[What you should do]
Work through the data below and copy out every line where "heading" is found.

[Material provided]
○ ○ ○ ○ ○

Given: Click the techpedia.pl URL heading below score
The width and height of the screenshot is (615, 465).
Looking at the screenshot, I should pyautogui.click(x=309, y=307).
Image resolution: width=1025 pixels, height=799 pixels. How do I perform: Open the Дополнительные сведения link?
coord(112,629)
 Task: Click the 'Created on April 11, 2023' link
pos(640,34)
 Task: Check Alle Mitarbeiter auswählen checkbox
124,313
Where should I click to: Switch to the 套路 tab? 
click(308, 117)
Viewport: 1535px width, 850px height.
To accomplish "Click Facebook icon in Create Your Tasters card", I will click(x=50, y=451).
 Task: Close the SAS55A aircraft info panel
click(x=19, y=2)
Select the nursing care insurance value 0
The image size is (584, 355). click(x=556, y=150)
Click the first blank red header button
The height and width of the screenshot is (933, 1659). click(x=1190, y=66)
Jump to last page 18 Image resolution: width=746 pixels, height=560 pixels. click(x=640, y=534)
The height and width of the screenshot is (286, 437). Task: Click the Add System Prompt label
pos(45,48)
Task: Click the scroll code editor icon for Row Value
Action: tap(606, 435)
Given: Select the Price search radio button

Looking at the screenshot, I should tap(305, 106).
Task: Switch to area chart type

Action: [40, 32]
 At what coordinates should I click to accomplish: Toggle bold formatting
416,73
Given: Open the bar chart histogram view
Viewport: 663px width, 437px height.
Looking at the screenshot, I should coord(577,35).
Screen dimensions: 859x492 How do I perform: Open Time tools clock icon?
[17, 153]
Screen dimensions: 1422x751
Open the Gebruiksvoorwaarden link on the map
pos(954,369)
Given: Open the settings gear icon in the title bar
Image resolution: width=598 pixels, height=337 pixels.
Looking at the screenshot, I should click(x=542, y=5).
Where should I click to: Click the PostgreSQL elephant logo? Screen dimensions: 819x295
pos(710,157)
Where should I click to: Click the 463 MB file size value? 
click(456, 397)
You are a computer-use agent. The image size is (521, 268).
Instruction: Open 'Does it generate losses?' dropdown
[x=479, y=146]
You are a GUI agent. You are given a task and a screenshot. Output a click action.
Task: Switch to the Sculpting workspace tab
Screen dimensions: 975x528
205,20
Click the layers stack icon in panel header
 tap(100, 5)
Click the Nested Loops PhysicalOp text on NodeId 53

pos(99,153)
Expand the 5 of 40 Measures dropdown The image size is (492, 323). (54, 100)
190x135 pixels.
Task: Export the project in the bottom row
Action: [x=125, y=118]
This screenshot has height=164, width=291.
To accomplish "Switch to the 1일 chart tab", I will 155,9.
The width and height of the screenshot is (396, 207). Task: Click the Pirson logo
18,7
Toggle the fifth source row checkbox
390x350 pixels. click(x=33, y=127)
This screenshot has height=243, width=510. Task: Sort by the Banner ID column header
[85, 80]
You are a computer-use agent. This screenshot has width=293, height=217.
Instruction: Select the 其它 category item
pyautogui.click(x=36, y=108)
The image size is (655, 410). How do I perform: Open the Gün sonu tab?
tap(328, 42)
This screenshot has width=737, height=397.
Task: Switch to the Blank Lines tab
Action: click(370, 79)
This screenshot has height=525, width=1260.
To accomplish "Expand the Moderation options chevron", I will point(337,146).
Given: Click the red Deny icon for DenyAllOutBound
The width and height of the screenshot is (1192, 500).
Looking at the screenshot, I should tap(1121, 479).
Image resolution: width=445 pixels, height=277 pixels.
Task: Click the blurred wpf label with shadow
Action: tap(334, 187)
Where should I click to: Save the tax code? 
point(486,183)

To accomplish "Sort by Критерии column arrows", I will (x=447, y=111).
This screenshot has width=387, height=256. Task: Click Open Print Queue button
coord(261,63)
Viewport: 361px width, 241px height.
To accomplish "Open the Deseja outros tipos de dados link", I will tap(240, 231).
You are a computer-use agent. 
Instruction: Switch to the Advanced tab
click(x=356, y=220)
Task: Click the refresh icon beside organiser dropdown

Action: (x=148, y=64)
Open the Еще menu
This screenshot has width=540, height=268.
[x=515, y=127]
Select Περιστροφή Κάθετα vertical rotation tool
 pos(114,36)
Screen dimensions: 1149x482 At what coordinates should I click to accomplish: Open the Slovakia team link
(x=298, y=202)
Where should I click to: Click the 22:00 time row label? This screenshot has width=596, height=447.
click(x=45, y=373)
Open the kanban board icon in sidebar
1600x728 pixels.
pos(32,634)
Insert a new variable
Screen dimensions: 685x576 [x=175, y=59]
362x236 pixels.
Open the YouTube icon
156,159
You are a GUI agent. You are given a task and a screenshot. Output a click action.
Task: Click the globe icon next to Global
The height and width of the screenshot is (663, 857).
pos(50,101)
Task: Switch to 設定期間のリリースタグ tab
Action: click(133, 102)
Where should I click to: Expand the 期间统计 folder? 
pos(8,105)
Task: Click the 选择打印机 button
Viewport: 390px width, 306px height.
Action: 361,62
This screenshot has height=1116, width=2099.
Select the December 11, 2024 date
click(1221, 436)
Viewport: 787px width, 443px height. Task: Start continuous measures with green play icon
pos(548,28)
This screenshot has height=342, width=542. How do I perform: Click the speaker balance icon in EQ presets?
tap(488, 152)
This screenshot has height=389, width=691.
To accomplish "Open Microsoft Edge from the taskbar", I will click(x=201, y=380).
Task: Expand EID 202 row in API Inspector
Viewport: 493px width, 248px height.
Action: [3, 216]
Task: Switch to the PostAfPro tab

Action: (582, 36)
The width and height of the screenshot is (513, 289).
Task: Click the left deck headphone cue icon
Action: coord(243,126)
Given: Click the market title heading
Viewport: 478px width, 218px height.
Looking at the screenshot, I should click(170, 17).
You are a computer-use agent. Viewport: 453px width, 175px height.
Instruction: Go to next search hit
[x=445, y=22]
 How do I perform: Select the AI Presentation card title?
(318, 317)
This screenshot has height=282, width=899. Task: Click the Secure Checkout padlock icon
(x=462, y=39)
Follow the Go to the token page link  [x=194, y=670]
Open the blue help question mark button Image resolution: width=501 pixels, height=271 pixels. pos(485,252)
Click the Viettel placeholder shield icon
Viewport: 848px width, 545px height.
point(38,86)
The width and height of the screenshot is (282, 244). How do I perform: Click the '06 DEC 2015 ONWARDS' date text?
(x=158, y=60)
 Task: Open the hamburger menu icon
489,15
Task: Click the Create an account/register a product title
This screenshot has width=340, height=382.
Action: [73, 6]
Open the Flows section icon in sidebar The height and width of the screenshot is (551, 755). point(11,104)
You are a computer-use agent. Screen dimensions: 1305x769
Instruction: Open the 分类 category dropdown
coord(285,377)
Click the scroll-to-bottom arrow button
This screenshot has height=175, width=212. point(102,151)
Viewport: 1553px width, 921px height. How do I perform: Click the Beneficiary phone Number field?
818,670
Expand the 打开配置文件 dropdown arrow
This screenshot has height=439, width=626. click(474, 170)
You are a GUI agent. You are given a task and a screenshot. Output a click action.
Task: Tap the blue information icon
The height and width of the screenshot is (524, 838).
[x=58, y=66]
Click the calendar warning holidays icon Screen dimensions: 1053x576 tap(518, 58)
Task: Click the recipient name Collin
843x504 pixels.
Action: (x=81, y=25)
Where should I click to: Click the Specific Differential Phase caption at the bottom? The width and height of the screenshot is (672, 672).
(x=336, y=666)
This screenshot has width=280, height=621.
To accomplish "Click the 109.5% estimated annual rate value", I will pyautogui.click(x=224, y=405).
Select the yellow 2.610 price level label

○ ○ ○ ○ ○

[Answer to this problem]
Given: Click the techpedia.pl URL heading below score
Given: Click the market title heading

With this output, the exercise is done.